(Recorded data)
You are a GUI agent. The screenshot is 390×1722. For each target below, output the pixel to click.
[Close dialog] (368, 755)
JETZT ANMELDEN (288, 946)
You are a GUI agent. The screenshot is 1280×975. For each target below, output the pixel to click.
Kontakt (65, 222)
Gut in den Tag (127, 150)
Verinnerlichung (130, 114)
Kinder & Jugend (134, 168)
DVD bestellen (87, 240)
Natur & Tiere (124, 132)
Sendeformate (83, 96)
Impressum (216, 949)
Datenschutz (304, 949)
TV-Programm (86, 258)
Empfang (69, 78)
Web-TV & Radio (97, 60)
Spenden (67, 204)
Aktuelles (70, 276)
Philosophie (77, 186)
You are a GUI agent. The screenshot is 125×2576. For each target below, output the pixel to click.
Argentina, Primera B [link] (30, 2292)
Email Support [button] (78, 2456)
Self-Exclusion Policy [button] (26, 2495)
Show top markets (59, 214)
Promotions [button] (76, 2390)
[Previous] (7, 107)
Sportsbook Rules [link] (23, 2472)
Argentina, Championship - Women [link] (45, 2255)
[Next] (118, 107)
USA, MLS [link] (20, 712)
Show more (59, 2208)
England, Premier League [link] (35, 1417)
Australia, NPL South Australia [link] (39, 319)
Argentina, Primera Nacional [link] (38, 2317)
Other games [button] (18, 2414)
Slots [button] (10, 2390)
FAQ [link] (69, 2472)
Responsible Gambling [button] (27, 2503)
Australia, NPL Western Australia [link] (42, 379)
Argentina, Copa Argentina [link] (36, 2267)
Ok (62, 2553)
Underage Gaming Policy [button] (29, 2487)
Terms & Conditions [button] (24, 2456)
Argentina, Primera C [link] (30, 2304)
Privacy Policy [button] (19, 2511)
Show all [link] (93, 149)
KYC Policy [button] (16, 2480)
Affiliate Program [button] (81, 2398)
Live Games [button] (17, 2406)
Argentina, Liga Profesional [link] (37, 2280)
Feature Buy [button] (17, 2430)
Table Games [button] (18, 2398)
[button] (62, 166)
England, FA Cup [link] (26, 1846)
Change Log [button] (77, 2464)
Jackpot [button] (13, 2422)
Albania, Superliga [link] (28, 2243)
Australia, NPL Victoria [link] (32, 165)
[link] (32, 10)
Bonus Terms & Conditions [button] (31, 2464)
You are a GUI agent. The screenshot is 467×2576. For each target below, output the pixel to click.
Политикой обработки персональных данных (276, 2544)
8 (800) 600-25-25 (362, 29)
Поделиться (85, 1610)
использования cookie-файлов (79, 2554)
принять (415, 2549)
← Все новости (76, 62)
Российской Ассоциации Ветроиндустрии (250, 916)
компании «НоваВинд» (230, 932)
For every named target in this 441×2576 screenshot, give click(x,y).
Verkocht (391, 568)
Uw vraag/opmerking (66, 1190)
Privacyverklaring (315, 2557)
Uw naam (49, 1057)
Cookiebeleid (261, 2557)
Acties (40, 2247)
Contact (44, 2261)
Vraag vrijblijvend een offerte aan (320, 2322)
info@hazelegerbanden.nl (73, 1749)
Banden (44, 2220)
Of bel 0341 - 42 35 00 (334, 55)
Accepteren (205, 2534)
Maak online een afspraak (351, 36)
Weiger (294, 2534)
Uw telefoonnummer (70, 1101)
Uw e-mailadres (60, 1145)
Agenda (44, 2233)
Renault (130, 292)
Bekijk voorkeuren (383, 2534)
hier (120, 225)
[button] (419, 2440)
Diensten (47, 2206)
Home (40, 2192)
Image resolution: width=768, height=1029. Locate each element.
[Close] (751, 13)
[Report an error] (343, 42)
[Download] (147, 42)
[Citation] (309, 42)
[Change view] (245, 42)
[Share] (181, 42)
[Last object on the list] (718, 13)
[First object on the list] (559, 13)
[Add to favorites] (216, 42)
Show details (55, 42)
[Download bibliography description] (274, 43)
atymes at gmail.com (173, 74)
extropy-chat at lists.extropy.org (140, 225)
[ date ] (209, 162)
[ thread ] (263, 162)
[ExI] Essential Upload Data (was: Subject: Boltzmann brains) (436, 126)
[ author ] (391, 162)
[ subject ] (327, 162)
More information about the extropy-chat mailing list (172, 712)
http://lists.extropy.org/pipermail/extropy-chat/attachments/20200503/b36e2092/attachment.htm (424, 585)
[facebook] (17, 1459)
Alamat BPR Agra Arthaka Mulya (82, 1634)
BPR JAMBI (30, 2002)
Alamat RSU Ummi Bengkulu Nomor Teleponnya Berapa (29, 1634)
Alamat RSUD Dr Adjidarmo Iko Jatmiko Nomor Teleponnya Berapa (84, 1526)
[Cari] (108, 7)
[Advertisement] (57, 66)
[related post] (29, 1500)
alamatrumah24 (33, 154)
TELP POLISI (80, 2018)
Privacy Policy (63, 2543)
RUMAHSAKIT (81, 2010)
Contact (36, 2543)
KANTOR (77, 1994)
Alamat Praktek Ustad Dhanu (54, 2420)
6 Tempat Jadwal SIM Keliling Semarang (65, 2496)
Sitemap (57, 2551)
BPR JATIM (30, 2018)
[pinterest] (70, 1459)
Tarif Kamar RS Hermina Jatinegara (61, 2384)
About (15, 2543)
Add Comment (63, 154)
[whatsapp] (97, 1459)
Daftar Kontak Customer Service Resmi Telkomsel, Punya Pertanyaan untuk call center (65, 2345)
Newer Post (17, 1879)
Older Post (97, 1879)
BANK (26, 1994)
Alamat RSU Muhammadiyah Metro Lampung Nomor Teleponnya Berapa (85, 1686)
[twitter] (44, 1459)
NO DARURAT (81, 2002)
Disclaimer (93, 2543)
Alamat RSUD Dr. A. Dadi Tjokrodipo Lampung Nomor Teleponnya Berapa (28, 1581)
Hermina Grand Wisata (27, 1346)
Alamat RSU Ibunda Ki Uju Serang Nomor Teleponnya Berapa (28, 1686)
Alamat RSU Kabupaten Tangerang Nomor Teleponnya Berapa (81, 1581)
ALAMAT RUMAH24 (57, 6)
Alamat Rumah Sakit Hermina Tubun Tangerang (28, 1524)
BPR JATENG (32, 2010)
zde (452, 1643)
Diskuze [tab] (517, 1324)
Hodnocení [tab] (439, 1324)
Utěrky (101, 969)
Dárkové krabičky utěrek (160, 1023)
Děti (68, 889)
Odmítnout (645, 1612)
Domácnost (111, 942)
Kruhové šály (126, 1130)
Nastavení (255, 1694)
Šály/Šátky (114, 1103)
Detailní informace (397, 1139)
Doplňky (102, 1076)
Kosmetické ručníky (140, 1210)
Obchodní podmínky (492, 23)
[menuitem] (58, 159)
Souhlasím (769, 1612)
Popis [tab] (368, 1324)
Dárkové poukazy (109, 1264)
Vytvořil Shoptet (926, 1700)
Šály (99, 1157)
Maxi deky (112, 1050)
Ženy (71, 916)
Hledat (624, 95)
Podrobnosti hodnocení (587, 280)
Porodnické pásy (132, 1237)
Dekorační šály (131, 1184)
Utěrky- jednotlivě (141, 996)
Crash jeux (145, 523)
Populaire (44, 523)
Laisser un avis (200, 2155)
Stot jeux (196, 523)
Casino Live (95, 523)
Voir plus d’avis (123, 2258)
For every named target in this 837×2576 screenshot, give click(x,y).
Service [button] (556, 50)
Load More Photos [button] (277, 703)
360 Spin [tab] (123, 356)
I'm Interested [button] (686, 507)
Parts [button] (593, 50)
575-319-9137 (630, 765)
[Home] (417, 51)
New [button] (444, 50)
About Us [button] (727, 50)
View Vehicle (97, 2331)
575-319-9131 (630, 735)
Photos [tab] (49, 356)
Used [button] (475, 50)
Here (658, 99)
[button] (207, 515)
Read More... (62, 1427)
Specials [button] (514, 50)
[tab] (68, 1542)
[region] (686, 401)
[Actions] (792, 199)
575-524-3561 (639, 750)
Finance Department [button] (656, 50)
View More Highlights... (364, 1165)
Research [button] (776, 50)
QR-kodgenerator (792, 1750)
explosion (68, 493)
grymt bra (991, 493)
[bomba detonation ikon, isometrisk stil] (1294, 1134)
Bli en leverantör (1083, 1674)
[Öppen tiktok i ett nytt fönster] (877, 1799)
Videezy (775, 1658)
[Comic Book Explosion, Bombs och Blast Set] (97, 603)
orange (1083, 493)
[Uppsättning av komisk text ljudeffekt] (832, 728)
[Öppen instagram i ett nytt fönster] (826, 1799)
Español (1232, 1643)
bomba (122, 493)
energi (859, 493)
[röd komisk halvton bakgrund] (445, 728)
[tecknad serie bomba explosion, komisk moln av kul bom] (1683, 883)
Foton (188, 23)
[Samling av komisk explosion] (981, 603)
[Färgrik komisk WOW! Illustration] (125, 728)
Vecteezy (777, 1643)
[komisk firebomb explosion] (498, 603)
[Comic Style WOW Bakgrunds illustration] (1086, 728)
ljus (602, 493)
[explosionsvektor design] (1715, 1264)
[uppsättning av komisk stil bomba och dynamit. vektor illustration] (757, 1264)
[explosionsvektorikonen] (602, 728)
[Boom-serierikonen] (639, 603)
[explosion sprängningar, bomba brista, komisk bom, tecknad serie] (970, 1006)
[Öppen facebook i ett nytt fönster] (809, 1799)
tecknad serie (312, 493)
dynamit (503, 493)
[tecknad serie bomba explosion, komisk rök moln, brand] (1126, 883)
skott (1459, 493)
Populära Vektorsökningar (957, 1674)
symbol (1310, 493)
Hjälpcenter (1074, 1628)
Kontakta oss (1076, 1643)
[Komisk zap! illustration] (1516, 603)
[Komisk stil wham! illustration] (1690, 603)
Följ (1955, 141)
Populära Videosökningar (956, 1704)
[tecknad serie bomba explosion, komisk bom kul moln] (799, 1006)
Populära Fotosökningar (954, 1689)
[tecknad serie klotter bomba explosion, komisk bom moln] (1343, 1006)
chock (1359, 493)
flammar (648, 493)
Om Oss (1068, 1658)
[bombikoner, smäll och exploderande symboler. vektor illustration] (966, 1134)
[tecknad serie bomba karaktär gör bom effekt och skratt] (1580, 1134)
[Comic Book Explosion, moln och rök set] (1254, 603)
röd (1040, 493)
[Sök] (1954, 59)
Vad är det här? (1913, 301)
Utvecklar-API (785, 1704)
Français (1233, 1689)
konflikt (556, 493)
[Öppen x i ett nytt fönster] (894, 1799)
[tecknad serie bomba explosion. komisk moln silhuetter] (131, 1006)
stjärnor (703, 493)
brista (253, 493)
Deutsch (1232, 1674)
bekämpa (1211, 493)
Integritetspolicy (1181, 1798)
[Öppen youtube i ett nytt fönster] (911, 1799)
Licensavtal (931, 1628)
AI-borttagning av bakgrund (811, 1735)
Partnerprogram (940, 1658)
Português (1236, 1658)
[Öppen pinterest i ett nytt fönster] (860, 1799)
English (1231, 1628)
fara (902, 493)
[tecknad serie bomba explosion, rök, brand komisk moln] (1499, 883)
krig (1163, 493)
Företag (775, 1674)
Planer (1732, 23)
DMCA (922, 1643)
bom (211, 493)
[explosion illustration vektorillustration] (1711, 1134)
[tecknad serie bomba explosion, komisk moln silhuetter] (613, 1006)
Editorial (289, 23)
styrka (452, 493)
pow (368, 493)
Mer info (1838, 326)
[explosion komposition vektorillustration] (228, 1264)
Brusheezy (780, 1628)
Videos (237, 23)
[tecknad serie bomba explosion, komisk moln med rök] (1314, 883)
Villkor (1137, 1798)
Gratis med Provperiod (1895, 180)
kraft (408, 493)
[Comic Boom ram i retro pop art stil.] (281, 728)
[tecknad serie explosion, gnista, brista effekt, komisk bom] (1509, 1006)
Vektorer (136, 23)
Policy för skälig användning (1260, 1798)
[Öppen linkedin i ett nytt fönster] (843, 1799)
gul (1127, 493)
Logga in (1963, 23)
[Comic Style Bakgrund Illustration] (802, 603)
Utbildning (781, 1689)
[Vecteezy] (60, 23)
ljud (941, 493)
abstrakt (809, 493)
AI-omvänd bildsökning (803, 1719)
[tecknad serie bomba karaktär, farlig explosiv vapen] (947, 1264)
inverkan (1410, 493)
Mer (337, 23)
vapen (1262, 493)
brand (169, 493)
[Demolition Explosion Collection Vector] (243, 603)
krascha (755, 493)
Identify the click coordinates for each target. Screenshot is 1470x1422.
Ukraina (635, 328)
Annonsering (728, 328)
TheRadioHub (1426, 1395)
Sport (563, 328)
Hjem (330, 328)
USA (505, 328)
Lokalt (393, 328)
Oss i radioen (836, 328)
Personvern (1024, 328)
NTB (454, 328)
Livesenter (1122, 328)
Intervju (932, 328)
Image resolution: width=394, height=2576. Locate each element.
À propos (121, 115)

(Instructions for the task)
Please output exactly the lines between the one holding "[Cari] (108, 7)" and the one holding "6 Tempat Jadwal" in the records above, inclusive, and nothing more.

(Answer)
[Cari] (108, 7)
[Advertisement] (57, 66)
[related post] (29, 1500)
alamatrumah24 (33, 154)
TELP POLISI (80, 2018)
Privacy Policy (63, 2543)
RUMAHSAKIT (81, 2010)
Contact (36, 2543)
KANTOR (77, 1994)
Alamat Praktek Ustad Dhanu (54, 2420)
6 Tempat Jadwal SIM Keliling Semarang (65, 2496)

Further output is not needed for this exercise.